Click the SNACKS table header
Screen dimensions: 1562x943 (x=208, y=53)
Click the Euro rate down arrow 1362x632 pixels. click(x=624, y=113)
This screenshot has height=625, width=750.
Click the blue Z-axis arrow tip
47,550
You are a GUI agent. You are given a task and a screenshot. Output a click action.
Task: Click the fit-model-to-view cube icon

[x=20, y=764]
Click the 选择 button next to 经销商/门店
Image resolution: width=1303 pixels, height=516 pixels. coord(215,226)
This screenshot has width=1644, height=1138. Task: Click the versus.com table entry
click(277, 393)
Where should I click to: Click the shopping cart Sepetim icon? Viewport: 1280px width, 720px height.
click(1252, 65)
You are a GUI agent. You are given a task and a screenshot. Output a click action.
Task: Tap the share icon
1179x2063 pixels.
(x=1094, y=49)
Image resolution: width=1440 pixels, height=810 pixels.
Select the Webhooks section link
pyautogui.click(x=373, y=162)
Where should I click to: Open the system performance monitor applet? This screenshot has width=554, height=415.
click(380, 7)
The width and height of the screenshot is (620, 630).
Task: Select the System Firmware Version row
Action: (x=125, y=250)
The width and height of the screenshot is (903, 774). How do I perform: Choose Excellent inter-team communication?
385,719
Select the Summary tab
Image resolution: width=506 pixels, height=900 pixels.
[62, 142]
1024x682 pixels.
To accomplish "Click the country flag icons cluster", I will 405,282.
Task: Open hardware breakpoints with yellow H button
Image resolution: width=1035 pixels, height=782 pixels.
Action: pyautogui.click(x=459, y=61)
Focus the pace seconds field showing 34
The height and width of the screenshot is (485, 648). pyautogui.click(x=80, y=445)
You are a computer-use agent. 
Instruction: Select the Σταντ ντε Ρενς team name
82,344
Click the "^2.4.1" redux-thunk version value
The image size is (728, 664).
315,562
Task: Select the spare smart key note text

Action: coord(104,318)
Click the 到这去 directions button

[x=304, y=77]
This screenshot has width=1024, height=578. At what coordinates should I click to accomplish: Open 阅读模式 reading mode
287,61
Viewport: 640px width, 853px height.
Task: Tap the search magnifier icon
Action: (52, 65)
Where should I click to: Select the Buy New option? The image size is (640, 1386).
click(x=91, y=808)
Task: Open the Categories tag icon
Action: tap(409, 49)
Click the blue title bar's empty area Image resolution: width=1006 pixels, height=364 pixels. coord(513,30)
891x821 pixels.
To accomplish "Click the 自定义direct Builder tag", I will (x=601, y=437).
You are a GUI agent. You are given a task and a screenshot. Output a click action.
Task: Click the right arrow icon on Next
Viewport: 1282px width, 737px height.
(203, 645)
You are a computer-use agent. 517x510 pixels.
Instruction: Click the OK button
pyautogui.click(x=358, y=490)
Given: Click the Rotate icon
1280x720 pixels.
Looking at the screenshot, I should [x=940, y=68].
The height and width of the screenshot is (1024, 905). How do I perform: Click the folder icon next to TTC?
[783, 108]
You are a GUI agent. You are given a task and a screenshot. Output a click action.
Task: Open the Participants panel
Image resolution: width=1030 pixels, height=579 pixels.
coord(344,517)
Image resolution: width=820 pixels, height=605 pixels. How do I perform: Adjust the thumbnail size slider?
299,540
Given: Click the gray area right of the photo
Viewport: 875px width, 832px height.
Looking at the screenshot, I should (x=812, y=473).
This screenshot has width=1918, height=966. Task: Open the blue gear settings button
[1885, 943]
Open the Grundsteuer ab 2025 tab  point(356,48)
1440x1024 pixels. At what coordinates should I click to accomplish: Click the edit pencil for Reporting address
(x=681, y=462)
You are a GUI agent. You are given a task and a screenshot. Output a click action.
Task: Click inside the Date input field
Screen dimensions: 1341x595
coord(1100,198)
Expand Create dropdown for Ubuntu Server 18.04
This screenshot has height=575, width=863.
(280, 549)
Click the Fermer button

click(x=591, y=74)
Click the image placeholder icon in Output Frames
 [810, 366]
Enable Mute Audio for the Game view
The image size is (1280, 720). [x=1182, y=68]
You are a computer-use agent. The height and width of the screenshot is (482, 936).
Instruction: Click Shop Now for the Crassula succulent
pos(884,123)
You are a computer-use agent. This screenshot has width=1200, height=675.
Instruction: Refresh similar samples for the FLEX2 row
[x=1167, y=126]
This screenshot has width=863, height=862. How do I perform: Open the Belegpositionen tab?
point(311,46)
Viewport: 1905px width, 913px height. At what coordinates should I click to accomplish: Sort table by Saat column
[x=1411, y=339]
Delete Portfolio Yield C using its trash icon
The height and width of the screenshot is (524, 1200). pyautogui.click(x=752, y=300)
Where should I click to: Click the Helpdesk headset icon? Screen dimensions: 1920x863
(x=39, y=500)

------------------------

**Assignment**: What you return must be the entries, given again word for word.

**Finished exercise**:
Click the SNACKS table header
Screen dimensions: 1562x943 (x=208, y=53)
Click the Euro rate down arrow 1362x632 pixels. click(x=624, y=113)
This screenshot has height=625, width=750.
Click the blue Z-axis arrow tip
47,550
You are a GUI agent. You are given a task and a screenshot. Output a click action.
Task: Click the fit-model-to-view cube icon

[x=20, y=764]
Click the 选择 button next to 经销商/门店
Image resolution: width=1303 pixels, height=516 pixels. coord(215,226)
This screenshot has width=1644, height=1138. Task: Click the versus.com table entry
click(277, 393)
Where should I click to: Click the shopping cart Sepetim icon? Viewport: 1280px width, 720px height.
click(1252, 65)
You are a GUI agent. You are given a task and a screenshot. Output a click action.
Task: Tap the share icon
1179x2063 pixels.
(x=1094, y=49)
Image resolution: width=1440 pixels, height=810 pixels.
Select the Webhooks section link
pyautogui.click(x=373, y=162)
Where should I click to: Open the system performance monitor applet? This screenshot has width=554, height=415.
click(380, 7)
The width and height of the screenshot is (620, 630).
Task: Select the System Firmware Version row
Action: (x=125, y=250)
The width and height of the screenshot is (903, 774). How do I perform: Choose Excellent inter-team communication?
385,719
Select the Summary tab
Image resolution: width=506 pixels, height=900 pixels.
[62, 142]
1024x682 pixels.
To accomplish "Click the country flag icons cluster", I will 405,282.
Task: Open hardware breakpoints with yellow H button
Image resolution: width=1035 pixels, height=782 pixels.
Action: pyautogui.click(x=459, y=61)
Focus the pace seconds field showing 34
The height and width of the screenshot is (485, 648). pyautogui.click(x=80, y=445)
You are a computer-use agent. 
Instruction: Select the Σταντ ντε Ρενς team name
82,344
Click the "^2.4.1" redux-thunk version value
The image size is (728, 664).
315,562
Task: Select the spare smart key note text

Action: coord(104,318)
Click the 到这去 directions button

[x=304, y=77]
This screenshot has width=1024, height=578. At what coordinates should I click to accomplish: Open 阅读模式 reading mode
287,61
Viewport: 640px width, 853px height.
Task: Tap the search magnifier icon
Action: (52, 65)
Where should I click to: Select the Buy New option? The image size is (640, 1386).
click(x=91, y=808)
Task: Open the Categories tag icon
Action: tap(409, 49)
Click the blue title bar's empty area Image resolution: width=1006 pixels, height=364 pixels. coord(513,30)
891x821 pixels.
To accomplish "Click the 自定义direct Builder tag", I will (x=601, y=437).
You are a GUI agent. You are given a task and a screenshot. Output a click action.
Task: Click the right arrow icon on Next
Viewport: 1282px width, 737px height.
(203, 645)
You are a computer-use agent. 517x510 pixels.
Instruction: Click the OK button
pyautogui.click(x=358, y=490)
Given: Click the Rotate icon
1280x720 pixels.
Looking at the screenshot, I should [x=940, y=68].
The height and width of the screenshot is (1024, 905). How do I perform: Click the folder icon next to TTC?
[783, 108]
You are a GUI agent. You are given a task and a screenshot. Output a click action.
Task: Open the Participants panel
Image resolution: width=1030 pixels, height=579 pixels.
coord(344,517)
Image resolution: width=820 pixels, height=605 pixels. How do I perform: Adjust the thumbnail size slider?
299,540
Given: Click the gray area right of the photo
Viewport: 875px width, 832px height.
Looking at the screenshot, I should (x=812, y=473).
This screenshot has width=1918, height=966. Task: Open the blue gear settings button
[1885, 943]
Open the Grundsteuer ab 2025 tab  point(356,48)
1440x1024 pixels. At what coordinates should I click to accomplish: Click the edit pencil for Reporting address
(x=681, y=462)
You are a GUI agent. You are given a task and a screenshot. Output a click action.
Task: Click inside the Date input field
Screen dimensions: 1341x595
coord(1100,198)
Expand Create dropdown for Ubuntu Server 18.04
This screenshot has height=575, width=863.
(280, 549)
Click the Fermer button

click(x=591, y=74)
Click the image placeholder icon in Output Frames
 [810, 366]
Enable Mute Audio for the Game view
The image size is (1280, 720). [x=1182, y=68]
You are a computer-use agent. The height and width of the screenshot is (482, 936).
Instruction: Click Shop Now for the Crassula succulent
pos(884,123)
You are a computer-use agent. This screenshot has width=1200, height=675.
Instruction: Refresh similar samples for the FLEX2 row
[x=1167, y=126]
This screenshot has width=863, height=862. How do I perform: Open the Belegpositionen tab?
point(311,46)
Viewport: 1905px width, 913px height. At what coordinates should I click to accomplish: Sort table by Saat column
[x=1411, y=339]
Delete Portfolio Yield C using its trash icon
The height and width of the screenshot is (524, 1200). pyautogui.click(x=752, y=300)
Where should I click to: Click the Helpdesk headset icon? Screen dimensions: 1920x863
(x=39, y=500)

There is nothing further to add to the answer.